De acordo com o documento, a crise gerada pela pandemia vai afetar o mercado de trabalho no Brasil e na América Latina por um longo período, inclusive com efeito negativo sobre empregos e salários.

 

“No Brasil e no Equador, embora os trabalhadores com ensino superior não sofram os impactos de uma crise em termos salariais, e sofram apenas impactos de curta duração em matéria de emprego, os efeitos sobre o emprego e os salários do trabalhador médio ainda perduram nove anos após o início da crise”, diz o relatório.

O relatório aponta que essa situação vai deixar cicatrizes, como o aumento no desemprego, na informalidade e também redução dos salários.

“Na região da ALC [América Latina e Caribe], as cicatrizes são mais intensas para os trabalhadores menos qualificados, sem ensino superior”, diz o documento.

O “efeito cicatriz” estudado por economistas diz respeito a efeitos duradouros e difíceis de serem superados, conforme as crises econômicos e surtos de desemprego se prolongam.

Períodos de desemprego mais longos ou mais frequentes têm consequências negativas maiores sobre os salários. Além disso, o efeito cicatriz da perda do emprego pode durar gerações. Estudos de 2008 constataram que os canadenses cujos pais perderam o emprego tinham rendimentos anuais 9 por cento mais baixos do que canadenses semelhantes cujos pais não sofreram choques semelhantes no emprego.

Em países da América Latina esse tipo de estudo é escasso. Nos países ricos, há estudos, por exemplo, sobre as cicatrizes que ficam após períodos de demissão em massa por fechamento de grandes empresas. Economistas acompanham trabalhadores que se demitiram voluntariamente ou foram forçados para observar como se saíram economicamente.

O documento foi divulgado em junho, e na manhã desta terça-feira (20) um webinário (seminário pela internet) com os autores aprofundou o diagnóstico.

Apoio à busca por emprego

O relatório destaca que também faltam políticas de apoio para auxiliar os trabalhadores que estão buscando emprego de forma autônoma.

“Para enfrentar esses desafios, serão necessárias reformas regulatórias dos atuais benefícios de desemprego e reinvestimentos das economias para desenvolver sistemas de apoio modernos que reduzam o risco moral, mas também atendam a metade menos protegida do mercado de trabalho, para quem quase nenhuma despesa é dedicada”, defende o relatório.

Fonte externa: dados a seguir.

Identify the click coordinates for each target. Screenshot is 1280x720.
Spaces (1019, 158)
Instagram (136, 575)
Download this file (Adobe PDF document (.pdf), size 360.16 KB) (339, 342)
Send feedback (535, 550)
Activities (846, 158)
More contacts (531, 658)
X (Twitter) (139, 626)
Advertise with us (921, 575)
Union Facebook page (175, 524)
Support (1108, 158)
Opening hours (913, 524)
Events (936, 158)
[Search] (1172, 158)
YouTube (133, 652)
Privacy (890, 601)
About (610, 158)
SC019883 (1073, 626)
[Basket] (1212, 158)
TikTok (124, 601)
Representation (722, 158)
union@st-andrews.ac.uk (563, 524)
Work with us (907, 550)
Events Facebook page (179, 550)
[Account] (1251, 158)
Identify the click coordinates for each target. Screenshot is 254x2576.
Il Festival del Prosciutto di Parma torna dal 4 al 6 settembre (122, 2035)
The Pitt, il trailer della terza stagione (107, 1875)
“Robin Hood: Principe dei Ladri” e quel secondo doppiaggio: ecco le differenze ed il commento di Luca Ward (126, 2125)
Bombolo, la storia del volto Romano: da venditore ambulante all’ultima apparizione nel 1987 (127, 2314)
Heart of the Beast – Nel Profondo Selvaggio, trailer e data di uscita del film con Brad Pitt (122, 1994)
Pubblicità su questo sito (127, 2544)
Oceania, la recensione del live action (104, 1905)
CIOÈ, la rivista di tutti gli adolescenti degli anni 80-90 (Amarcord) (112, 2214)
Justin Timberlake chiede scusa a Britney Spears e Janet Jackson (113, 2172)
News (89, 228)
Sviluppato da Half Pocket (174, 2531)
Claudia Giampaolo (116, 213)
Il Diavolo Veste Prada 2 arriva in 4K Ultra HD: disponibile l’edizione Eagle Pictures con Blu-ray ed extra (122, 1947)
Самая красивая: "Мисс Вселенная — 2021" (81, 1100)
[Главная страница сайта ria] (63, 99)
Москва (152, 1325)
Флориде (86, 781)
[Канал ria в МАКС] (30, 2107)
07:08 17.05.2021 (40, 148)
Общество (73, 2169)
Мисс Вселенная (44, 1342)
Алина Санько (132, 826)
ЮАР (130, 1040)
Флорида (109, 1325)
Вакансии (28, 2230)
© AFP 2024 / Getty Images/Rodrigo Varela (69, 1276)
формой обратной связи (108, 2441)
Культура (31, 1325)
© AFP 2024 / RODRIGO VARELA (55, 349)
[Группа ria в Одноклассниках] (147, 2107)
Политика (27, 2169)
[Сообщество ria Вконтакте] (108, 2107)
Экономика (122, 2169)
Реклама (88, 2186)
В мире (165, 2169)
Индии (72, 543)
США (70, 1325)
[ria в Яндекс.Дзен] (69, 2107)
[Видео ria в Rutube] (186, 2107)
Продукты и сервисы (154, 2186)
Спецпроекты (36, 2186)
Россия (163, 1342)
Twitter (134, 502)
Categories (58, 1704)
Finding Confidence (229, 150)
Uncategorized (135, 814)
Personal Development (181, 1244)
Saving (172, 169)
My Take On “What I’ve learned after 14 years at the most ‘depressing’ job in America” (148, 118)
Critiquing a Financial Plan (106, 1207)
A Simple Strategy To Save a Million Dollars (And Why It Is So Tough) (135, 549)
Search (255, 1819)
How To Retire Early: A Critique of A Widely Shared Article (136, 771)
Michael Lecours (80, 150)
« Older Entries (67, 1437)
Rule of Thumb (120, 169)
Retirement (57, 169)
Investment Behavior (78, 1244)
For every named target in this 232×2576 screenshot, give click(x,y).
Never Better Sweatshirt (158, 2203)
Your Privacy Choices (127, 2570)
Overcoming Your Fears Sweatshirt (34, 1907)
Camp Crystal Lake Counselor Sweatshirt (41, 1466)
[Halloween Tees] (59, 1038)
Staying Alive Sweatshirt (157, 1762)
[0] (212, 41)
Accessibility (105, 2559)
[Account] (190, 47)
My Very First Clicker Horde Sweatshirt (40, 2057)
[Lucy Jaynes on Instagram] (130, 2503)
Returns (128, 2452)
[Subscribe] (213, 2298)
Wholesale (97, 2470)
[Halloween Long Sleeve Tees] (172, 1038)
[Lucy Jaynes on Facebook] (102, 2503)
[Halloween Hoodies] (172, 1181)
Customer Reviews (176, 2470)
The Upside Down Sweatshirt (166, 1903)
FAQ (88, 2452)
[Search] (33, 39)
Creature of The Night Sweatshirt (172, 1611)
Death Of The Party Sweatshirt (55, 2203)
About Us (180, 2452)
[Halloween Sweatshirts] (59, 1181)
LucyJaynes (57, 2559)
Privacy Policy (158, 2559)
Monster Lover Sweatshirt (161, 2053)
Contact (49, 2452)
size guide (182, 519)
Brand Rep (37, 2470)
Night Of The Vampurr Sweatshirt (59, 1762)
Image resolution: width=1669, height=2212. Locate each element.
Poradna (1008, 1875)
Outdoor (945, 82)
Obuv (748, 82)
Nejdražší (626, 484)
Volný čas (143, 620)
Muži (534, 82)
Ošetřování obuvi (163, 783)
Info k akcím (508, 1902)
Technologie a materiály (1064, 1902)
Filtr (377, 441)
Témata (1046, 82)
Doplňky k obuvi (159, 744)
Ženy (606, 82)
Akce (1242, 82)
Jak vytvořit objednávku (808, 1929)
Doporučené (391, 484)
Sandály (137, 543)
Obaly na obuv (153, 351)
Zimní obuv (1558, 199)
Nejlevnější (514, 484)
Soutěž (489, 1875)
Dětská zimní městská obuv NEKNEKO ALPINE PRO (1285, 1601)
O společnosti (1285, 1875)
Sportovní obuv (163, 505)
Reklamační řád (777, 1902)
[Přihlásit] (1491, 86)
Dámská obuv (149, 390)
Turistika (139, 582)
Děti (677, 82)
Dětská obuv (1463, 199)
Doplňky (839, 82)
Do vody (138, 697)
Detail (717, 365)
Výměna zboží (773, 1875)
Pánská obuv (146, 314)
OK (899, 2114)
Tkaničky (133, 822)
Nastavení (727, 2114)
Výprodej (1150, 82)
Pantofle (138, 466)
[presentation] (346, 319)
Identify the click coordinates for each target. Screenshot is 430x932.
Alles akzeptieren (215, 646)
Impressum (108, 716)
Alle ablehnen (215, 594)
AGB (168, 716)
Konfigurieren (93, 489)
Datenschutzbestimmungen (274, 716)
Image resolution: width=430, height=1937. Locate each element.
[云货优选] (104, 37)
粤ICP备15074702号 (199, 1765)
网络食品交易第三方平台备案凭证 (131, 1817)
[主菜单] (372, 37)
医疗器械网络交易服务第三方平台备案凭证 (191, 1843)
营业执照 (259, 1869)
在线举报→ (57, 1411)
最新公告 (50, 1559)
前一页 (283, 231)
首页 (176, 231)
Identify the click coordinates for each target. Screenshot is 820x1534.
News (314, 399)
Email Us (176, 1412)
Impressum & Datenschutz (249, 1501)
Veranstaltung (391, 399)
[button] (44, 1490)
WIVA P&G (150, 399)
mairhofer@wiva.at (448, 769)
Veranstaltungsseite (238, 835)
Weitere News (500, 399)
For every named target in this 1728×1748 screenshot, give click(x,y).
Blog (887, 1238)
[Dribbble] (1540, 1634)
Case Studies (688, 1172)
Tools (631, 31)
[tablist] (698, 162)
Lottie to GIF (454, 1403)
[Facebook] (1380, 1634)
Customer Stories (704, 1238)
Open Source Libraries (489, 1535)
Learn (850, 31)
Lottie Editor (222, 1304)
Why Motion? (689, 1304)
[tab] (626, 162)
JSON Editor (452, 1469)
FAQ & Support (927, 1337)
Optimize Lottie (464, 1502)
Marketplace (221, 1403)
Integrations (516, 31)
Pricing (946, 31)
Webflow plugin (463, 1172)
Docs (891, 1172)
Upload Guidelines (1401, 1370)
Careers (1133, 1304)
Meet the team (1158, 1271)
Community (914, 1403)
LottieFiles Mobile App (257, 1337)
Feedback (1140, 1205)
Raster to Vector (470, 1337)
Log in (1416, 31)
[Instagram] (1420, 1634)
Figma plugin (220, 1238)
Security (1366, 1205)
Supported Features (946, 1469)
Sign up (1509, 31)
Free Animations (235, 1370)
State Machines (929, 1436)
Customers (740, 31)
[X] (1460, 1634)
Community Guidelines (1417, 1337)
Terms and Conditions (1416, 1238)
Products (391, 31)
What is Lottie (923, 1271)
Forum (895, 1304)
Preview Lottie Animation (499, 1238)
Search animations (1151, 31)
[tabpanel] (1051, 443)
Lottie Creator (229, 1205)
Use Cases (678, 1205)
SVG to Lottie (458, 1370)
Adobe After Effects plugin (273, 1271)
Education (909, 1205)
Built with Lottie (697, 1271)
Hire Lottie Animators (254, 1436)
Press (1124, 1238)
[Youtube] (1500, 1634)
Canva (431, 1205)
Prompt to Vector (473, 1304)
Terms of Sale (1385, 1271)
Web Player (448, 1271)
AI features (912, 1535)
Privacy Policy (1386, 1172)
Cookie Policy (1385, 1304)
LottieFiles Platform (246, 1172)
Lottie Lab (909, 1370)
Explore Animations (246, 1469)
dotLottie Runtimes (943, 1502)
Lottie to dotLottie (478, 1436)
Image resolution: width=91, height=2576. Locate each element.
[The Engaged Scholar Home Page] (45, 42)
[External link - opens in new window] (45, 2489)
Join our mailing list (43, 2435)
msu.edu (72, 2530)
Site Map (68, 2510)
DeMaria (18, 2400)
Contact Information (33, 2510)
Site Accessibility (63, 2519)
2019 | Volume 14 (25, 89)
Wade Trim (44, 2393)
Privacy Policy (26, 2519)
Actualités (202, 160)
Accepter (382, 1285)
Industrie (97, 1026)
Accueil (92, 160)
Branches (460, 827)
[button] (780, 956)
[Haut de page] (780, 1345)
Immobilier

O documento sugere ainda a adoção de programas de seguro-desemprego para os trabalhadores autônomos formais. Alguns desses programas já existem em países da Organização para a Cooperação e Desenvolvimento (OCDE). Esses programas, tendem a ter critérios de elegibilidade mais rigorosos do que para os trabalhadores formais assalariados, incluindo a comprovação de falência ou fechamento involuntário da empresa.